Paul Barry

In Search Of Sharper Tools

July 21, 2009

After reading the comments in my last post, one thing I realized that I neglected to do is define what I mean by metaprogramming. Rubyists probably already know what I mean, but people coming from other programming languages might have different ideas about what I mean by metaprogramming.

I’ve actually mentioned this in a few talks I’ve given about Ruby. I don’t really like the word Metaprogramming, it’s a little bit nebulous. I think a better term is dynamic code generation. I like that term because I think most programmers will have a pretty good mental model of what I am talking about when I say that. There are several features of Ruby that when combined together allow you to do almost anything to bend the language to your will. To understand how to do that, I recommend reading the book Metaprogramming Ruby, which is in beta right now.

I’ll give a short, real world example of what I’m talking about. I’m working on a Rails app that uses a database that has bit field columns. I want to treat the boolean flags in the bit field as though they are regular boolean attributes throughout my code. So I wrote a Ruby gem has-bit-field, which generates all the methods necessary to work with the bit field columns. You define what is in the bit field in the most clear, simple, elegant way possible by just stating which column has the bit field and then what attributes should be generated for each bit:

class Person < ActiveRecord::Base
  has_bit_field :bit_field, :likes_ice_cream, :plays_golf, :watches_tv, :reads_books

This is the kind of abstraction that the metaprogramming capabilities of Ruby afford you. I threw this together, with tests, in an hour or so. Can you imagine the amount of nonsense you would have to go through in Java to create an abstraction equivalent to this?

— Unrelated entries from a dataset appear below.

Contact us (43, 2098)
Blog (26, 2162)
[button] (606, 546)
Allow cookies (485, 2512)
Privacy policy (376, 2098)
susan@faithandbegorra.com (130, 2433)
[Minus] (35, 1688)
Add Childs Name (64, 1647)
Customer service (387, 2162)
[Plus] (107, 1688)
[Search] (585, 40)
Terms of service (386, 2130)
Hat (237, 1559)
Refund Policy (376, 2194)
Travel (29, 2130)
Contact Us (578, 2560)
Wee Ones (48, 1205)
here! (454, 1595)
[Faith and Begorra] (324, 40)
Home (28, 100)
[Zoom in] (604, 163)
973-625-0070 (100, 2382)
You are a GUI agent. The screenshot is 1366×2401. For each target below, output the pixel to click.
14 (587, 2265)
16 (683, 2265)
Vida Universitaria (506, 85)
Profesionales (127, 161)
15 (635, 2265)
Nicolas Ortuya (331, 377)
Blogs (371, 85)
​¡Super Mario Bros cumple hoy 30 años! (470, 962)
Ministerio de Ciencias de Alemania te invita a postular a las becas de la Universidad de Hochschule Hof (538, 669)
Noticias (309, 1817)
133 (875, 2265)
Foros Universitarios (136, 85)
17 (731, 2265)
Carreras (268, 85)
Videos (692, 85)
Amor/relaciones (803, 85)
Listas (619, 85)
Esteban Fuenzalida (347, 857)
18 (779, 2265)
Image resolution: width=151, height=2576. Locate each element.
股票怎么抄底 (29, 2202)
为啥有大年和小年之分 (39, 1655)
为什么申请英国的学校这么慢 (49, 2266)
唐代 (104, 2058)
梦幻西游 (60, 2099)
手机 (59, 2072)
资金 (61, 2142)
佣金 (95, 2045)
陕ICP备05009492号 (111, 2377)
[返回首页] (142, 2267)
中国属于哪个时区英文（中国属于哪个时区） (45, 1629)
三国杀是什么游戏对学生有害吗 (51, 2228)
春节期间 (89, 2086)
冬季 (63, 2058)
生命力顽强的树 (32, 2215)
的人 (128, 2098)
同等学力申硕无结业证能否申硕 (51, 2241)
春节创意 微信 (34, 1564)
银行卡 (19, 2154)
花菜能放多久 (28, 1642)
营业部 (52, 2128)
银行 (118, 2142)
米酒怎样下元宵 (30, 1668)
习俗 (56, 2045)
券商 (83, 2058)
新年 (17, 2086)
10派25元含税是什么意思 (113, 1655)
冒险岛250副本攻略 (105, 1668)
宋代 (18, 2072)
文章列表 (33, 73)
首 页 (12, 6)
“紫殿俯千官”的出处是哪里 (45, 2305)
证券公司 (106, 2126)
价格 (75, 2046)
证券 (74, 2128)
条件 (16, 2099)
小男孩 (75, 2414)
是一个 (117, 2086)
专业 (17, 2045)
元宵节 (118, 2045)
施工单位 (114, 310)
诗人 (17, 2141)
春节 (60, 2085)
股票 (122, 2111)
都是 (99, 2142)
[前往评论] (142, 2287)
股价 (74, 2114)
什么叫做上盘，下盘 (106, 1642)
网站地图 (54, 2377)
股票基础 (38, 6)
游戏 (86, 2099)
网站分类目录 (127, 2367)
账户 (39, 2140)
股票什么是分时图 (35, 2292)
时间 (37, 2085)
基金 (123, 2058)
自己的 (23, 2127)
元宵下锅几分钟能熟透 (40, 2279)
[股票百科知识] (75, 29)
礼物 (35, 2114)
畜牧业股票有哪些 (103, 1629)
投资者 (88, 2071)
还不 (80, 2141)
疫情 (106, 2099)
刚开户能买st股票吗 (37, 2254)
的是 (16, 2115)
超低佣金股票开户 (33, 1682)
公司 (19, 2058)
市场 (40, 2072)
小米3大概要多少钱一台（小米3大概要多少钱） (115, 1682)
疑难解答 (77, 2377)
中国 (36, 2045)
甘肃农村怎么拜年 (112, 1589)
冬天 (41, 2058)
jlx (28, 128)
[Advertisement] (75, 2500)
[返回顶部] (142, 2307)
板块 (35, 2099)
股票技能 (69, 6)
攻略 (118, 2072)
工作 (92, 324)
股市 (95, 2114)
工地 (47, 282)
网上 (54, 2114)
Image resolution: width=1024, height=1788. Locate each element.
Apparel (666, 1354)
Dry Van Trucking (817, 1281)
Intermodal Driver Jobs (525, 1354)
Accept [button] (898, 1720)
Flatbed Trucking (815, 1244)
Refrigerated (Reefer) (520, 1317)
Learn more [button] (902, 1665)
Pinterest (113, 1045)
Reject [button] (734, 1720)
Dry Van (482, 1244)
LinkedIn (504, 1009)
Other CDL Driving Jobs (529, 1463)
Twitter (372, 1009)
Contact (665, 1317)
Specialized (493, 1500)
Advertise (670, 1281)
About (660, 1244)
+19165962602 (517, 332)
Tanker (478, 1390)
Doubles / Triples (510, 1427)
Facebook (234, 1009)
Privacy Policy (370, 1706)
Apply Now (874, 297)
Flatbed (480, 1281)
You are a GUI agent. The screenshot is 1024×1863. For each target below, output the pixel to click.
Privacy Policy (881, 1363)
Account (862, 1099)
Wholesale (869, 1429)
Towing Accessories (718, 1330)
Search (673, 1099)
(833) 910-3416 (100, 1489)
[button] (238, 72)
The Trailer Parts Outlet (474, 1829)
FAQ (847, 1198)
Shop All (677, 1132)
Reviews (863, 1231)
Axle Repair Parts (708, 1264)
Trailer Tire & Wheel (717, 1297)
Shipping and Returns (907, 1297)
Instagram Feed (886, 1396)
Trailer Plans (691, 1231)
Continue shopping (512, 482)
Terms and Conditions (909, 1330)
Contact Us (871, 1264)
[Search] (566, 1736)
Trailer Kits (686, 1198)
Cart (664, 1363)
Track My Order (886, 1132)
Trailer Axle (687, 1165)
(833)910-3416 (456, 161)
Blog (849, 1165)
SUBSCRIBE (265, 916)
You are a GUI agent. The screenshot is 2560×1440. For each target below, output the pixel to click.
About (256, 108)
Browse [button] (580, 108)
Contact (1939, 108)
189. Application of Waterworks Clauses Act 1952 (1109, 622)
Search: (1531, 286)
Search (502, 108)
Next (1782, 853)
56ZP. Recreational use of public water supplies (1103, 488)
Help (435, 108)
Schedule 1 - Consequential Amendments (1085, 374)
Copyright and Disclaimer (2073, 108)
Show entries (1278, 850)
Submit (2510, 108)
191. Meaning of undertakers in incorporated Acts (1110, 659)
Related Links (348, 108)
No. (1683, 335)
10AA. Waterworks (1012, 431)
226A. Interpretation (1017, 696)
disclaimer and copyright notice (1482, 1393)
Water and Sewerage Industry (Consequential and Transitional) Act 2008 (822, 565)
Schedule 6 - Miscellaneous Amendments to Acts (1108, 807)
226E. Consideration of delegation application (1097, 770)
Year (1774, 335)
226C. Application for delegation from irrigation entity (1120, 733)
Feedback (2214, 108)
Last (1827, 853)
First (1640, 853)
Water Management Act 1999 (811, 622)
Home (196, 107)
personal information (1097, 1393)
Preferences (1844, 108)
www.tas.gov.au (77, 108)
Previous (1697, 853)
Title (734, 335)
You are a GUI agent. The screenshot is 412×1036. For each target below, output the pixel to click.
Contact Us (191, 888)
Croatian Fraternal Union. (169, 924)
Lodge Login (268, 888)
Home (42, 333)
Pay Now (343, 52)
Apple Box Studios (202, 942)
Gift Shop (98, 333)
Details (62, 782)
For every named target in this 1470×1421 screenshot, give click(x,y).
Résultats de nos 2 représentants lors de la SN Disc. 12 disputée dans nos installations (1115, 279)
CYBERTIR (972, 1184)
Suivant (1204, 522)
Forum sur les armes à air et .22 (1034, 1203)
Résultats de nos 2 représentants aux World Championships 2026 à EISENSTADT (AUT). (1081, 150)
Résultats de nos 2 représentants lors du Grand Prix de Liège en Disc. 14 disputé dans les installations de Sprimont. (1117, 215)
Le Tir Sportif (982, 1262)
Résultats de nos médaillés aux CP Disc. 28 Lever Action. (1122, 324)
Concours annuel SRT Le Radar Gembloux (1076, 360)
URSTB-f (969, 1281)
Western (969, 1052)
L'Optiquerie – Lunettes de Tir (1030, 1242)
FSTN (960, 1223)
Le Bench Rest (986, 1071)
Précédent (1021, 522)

This type of abstraction is what I think makes Ruby a great language, but I realize you are definitely walking a fine line with this kind of thing. It’s possible for this sort of thing to go wrong quickly. The first way these things go wrong is when the abstraction is not intuitive and not documented. First of all, a good abstraction should be almost intuitive, requiring other programmers to be able to guess what is does. This is commonly referred to as the Principal of Least Surprise. This doesn’t mean that you are excused from providing some sort of documentation explaining how it works, especially for more complex abstractions.

The reason why it’s important that the abstraction is clear is that most of the time the code that defines the abstraction is dense at best, and downright ugly at worst. This isn’t a problem specific to Ruby, as anyone who has worked with Lisp macros can attest to. But in the end I’d rather have a small chunk of code that is tested and documented that I don’t really need to look at that enables me to make the code where the business logic is defined as clear as possible. If other programmers are constantly having to dive into the guts of the definition of these abstractions just to understand how the code works, you have officially created a mess. And this is no ordinary mess, this is meta-spaghetti, and is a mess on an order of magnitude not possible in statically typed languages.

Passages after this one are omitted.